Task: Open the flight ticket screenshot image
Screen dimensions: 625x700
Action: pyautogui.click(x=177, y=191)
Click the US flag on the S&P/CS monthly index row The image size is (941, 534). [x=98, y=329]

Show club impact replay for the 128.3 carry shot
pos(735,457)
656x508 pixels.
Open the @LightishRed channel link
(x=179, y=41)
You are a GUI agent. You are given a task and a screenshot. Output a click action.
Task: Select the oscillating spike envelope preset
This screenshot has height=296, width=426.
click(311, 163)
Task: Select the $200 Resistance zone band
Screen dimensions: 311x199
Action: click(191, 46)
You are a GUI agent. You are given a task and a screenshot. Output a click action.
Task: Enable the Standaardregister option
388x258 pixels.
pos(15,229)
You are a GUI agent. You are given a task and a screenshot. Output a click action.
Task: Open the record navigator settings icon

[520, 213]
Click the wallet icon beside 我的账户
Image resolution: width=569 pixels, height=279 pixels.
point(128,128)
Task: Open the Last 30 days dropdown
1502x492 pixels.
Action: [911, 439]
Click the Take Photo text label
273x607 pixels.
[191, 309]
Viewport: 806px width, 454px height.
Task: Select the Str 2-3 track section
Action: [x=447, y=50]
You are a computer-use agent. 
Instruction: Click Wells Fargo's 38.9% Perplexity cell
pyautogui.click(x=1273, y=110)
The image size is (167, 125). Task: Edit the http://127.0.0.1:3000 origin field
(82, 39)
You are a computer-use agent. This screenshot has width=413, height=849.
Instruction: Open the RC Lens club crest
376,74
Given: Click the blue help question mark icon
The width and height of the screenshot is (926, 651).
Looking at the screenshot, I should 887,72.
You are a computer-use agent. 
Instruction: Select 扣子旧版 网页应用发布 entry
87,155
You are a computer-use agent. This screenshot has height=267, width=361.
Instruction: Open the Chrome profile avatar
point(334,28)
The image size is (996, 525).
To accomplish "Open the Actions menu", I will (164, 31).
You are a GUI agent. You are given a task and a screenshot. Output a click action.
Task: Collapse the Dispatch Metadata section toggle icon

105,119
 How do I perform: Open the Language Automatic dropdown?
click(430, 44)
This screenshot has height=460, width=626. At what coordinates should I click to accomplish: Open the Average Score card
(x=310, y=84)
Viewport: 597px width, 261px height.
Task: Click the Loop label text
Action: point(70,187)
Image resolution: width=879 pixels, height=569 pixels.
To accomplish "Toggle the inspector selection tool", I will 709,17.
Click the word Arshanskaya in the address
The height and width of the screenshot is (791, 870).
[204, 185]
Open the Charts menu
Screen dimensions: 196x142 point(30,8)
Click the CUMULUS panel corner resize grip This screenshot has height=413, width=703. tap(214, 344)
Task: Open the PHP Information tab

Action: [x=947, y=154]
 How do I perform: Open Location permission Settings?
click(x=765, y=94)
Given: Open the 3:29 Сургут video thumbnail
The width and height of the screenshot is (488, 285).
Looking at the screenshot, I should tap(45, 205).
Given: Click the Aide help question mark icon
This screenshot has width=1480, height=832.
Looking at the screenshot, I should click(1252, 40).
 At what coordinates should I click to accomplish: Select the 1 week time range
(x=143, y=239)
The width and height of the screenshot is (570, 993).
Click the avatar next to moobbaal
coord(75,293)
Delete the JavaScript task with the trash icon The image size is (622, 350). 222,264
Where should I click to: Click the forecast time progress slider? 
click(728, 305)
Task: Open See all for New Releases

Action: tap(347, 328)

* [The task] Please transcribe each entry exactly, keeping every word as it is.

* [Response area]
Task: Open the flight ticket screenshot image
Screen dimensions: 625x700
Action: pyautogui.click(x=177, y=191)
Click the US flag on the S&P/CS monthly index row The image size is (941, 534). [x=98, y=329]

Show club impact replay for the 128.3 carry shot
pos(735,457)
656x508 pixels.
Open the @LightishRed channel link
(x=179, y=41)
You are a GUI agent. You are given a task and a screenshot. Output a click action.
Task: Select the oscillating spike envelope preset
This screenshot has height=296, width=426.
click(311, 163)
Task: Select the $200 Resistance zone band
Screen dimensions: 311x199
Action: click(191, 46)
You are a GUI agent. You are given a task and a screenshot. Output a click action.
Task: Enable the Standaardregister option
388x258 pixels.
pos(15,229)
You are a GUI agent. You are given a task and a screenshot. Output a click action.
Task: Open the record navigator settings icon

[520, 213]
Click the wallet icon beside 我的账户
Image resolution: width=569 pixels, height=279 pixels.
point(128,128)
Task: Open the Last 30 days dropdown
1502x492 pixels.
Action: [911, 439]
Click the Take Photo text label
273x607 pixels.
[191, 309]
Viewport: 806px width, 454px height.
Task: Select the Str 2-3 track section
Action: [x=447, y=50]
You are a computer-use agent. 
Instruction: Click Wells Fargo's 38.9% Perplexity cell
pyautogui.click(x=1273, y=110)
The image size is (167, 125). Task: Edit the http://127.0.0.1:3000 origin field
(82, 39)
You are a computer-use agent. This screenshot has width=413, height=849.
Instruction: Open the RC Lens club crest
376,74
Given: Click the blue help question mark icon
The width and height of the screenshot is (926, 651).
Looking at the screenshot, I should 887,72.
You are a computer-use agent. 
Instruction: Select 扣子旧版 网页应用发布 entry
87,155
You are a computer-use agent. This screenshot has height=267, width=361.
Instruction: Open the Chrome profile avatar
point(334,28)
The image size is (996, 525).
To accomplish "Open the Actions menu", I will (164, 31).
You are a GUI agent. You are given a task and a screenshot. Output a click action.
Task: Collapse the Dispatch Metadata section toggle icon

105,119
 How do I perform: Open the Language Automatic dropdown?
click(430, 44)
This screenshot has height=460, width=626. At what coordinates should I click to accomplish: Open the Average Score card
(x=310, y=84)
Viewport: 597px width, 261px height.
Task: Click the Loop label text
Action: point(70,187)
Image resolution: width=879 pixels, height=569 pixels.
To accomplish "Toggle the inspector selection tool", I will 709,17.
Click the word Arshanskaya in the address
The height and width of the screenshot is (791, 870).
[204, 185]
Open the Charts menu
Screen dimensions: 196x142 point(30,8)
Click the CUMULUS panel corner resize grip This screenshot has height=413, width=703. tap(214, 344)
Task: Open the PHP Information tab

Action: [x=947, y=154]
 How do I perform: Open Location permission Settings?
click(x=765, y=94)
Given: Open the 3:29 Сургут video thumbnail
The width and height of the screenshot is (488, 285).
Looking at the screenshot, I should tap(45, 205).
Given: Click the Aide help question mark icon
This screenshot has width=1480, height=832.
Looking at the screenshot, I should click(1252, 40).
 At what coordinates should I click to accomplish: Select the 1 week time range
(x=143, y=239)
The width and height of the screenshot is (570, 993).
Click the avatar next to moobbaal
coord(75,293)
Delete the JavaScript task with the trash icon The image size is (622, 350). 222,264
Where should I click to: Click the forecast time progress slider? 
click(728, 305)
Task: Open See all for New Releases

Action: tap(347, 328)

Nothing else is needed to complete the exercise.